My only moments of relief from the ongoing nightmare of the factory floor was when, each day at ten o’clock, I would be despatched to the nearby shop to buy the custard tarts and sticky buns for those who wanted them with their morning tea. In addition, I would collect similar orders for the office staff, telephoned through earlier by Mrs Gizzard, and deliver them to the office.
The office was placed up the stairs at the front of the Assembly building, behind a thick wall that shielded it from the noise and heat. It was a small oasis of civilisation and sanity amid the madness, where people spoke softly, politely, and sometimes even smiled.
“Thank you, Zed,” plump Mrs Gizzard would say as I placed the box of goodies on her desk. “Did you have enough money?”
“The change is in the box,” I would say, always speaking too softly for her to hear me at first and then, when she demanded I repeat it, did so far too loudly causing all the office staff to stop and stare at me.
“I am become Death, Shatterer of Worlds.”
Thus spake J. Robert Oppenheimer when he first detonated an atomic bomb. He was quoting the Hindu Bhagavad-Gita.
Brighter Than a Thousand Suns by Robert Jungk was published in 1958 (English translation) and it is interesting to note that the story and how it is told in these more enlightened times is little different from when this radical and controversial work appeared—written by a German because no Englishman or American would have dared. But the controversy was lost on fourteen year old me—indeed I am rather shocked to realise that I got through such heavy material at all at that age.
I remember that it was the terrific title that grabbed me—I was sure I was in for science fiction of the Verne/Wellsian type. No—how the atom bomb was developed. Well okay. I was fascinated by atom bombs, as we all were by any subject that was never touched upon in the classrooms. My existing knowledge on the subject was confined to Walt Disney’s severely propaganda-ised TV piece, Our Friend the Atom, in which the dangers were only referred to vaguely and Hiroshima not considered at all. Atom bombs I reckoned were wonderful, especially because our side had the best ones. The British had been exploding them in Australia which made us all feel terribly important.
Halfway into Jungk’s book, my whole world began to skew. When I got to the stuff at Los Alamos and the expressions of fear and horror of the scientists at the initial tests, my brain suffered a fission of its own. As Enola Gay flew toward Hiroshima, the dread seeped into my very being and I suddenly began to look in the sky at every aeroplane that passed, not in awe but in fear of what it might be carrying and what if they dropped it on me.

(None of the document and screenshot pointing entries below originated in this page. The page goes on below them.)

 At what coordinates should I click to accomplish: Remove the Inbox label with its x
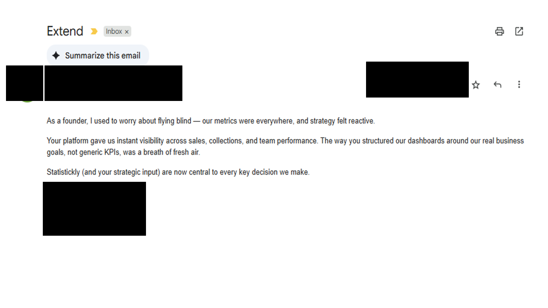coord(127,32)
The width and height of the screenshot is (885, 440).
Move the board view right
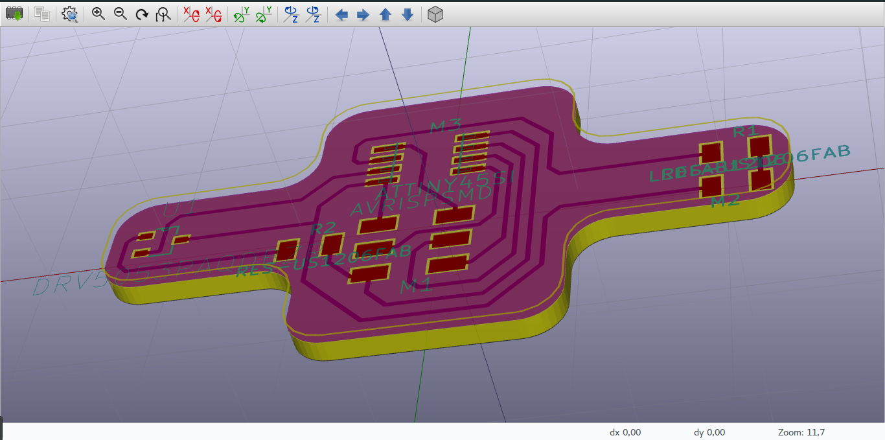(x=363, y=14)
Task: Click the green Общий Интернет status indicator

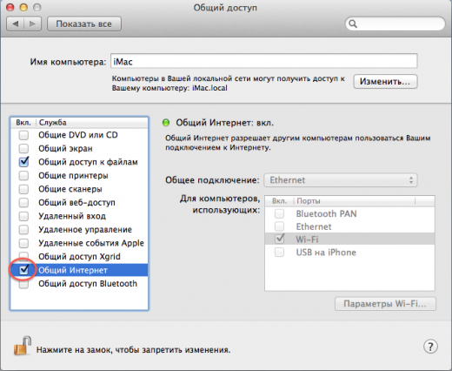Action: 166,123
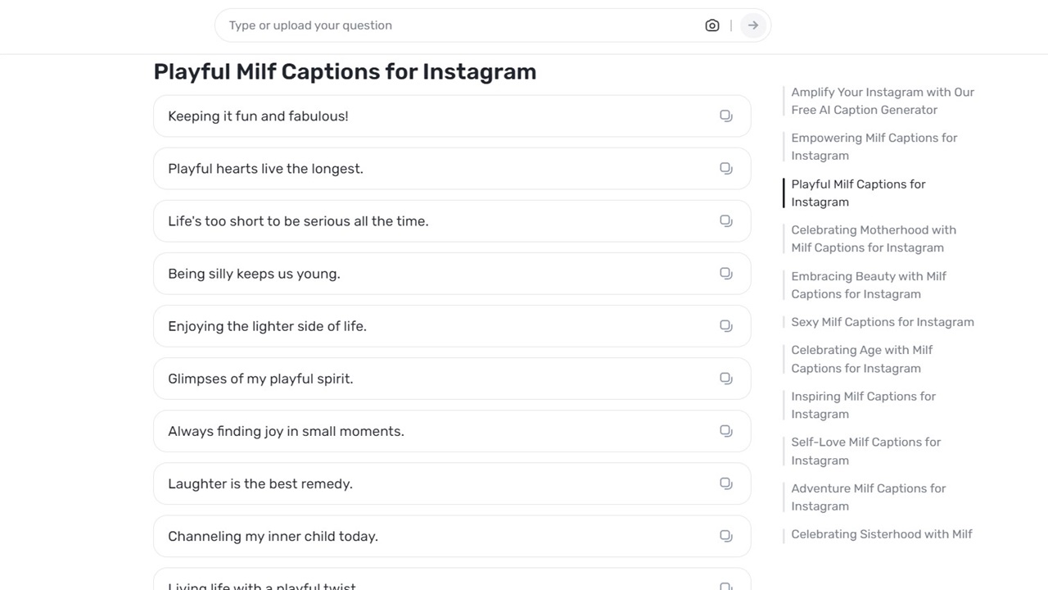Copy the 'Always finding joy in small moments.' caption

pyautogui.click(x=725, y=430)
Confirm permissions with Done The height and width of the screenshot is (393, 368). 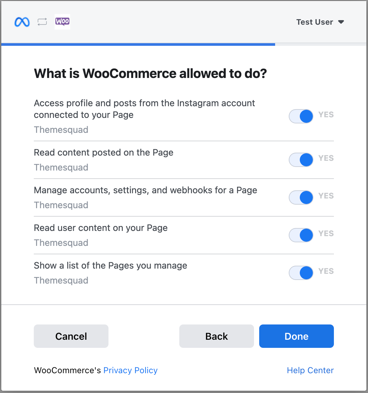coord(296,336)
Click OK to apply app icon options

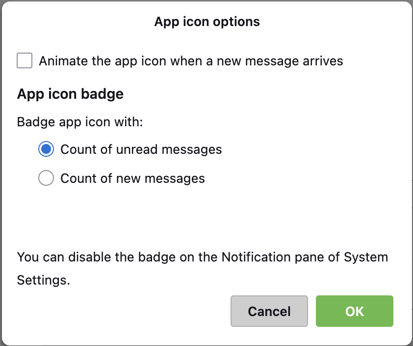(354, 311)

And then came the final act of the persecution of Robert Oppenheimer, whom the US government branded as a traitor because he tried to persuade them not to use his own creation. The tragedy of this remarkable man, possibly the most disastrous life ever lived, brought me to tears.

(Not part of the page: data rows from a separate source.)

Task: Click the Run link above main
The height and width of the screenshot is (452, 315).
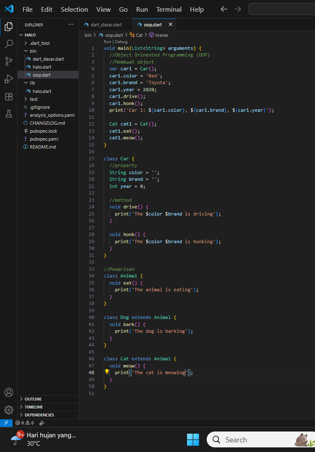Action: [x=108, y=42]
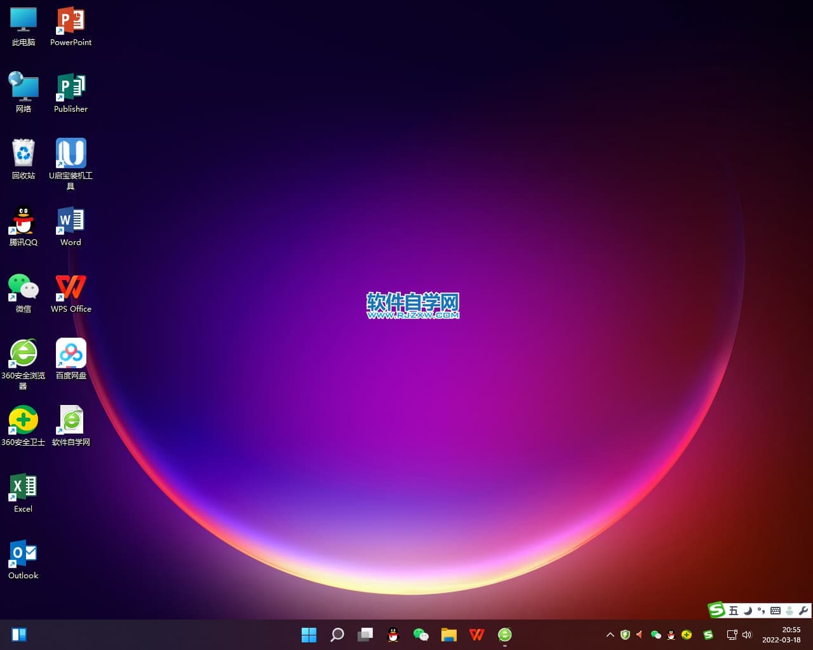Select the Publisher desktop icon
The height and width of the screenshot is (650, 813).
point(71,88)
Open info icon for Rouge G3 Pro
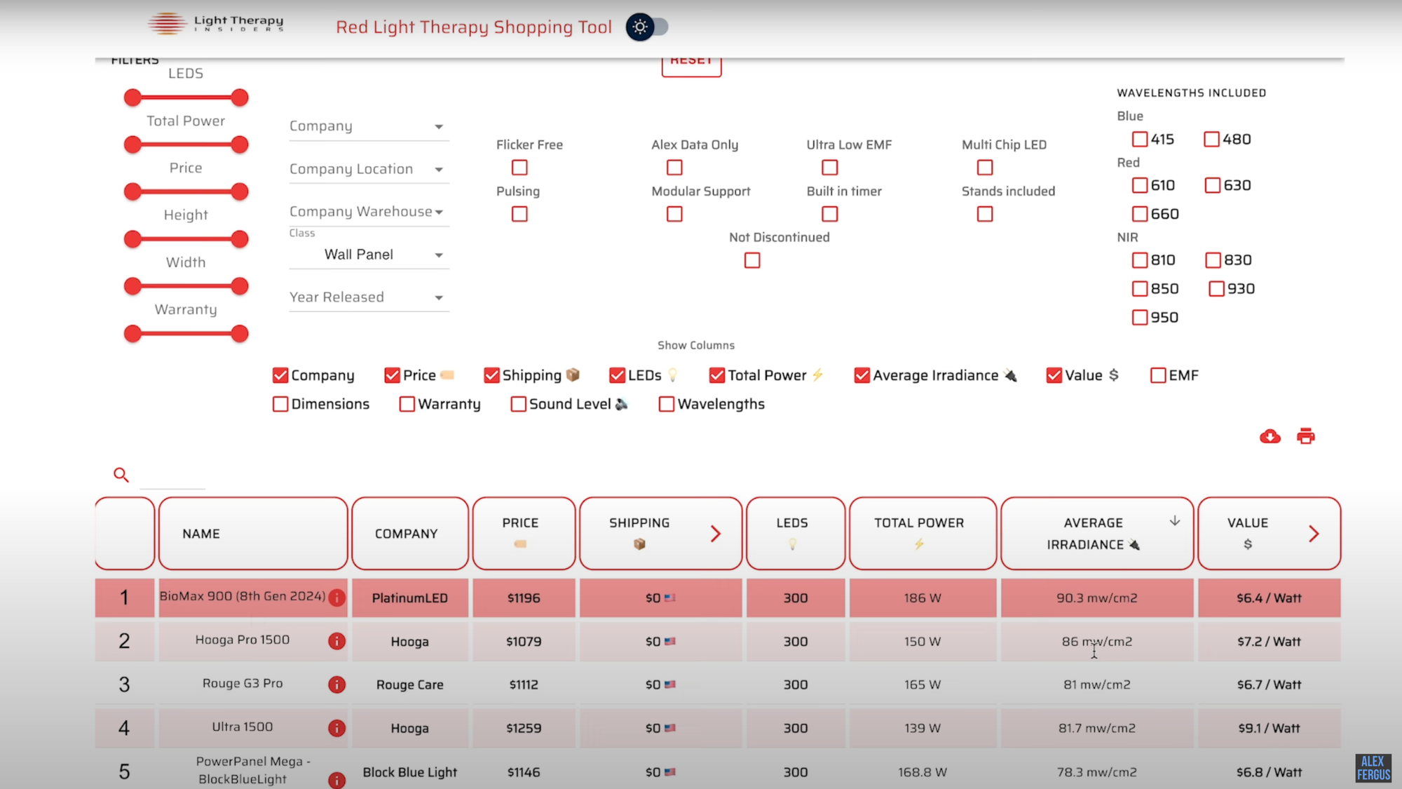 point(337,685)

Of course, it soon faded. The nightmares went away and the fear of planes gave way once more to excitement. My faith in the honesty and wisdom of governments returned—if in somewhat shaken form—but the wonder had gone from nuclear weapons and it would stay that way. And whenever an issue would arise in which the actions of politicians were called into question, I would remember Oppenheimer. Usually, no one would know what I was talking about. For years I suspected I was the only person in my world who knew these things and I kept my mouth shut out of fear of making a fool of myself. Certainly, there was nothing in the classroom, nor on television, nor in movies, that suggested the knowledge was shared. In October 1962 when the reality of nuclear war finally came home to everyone else, I was not in the least surprised.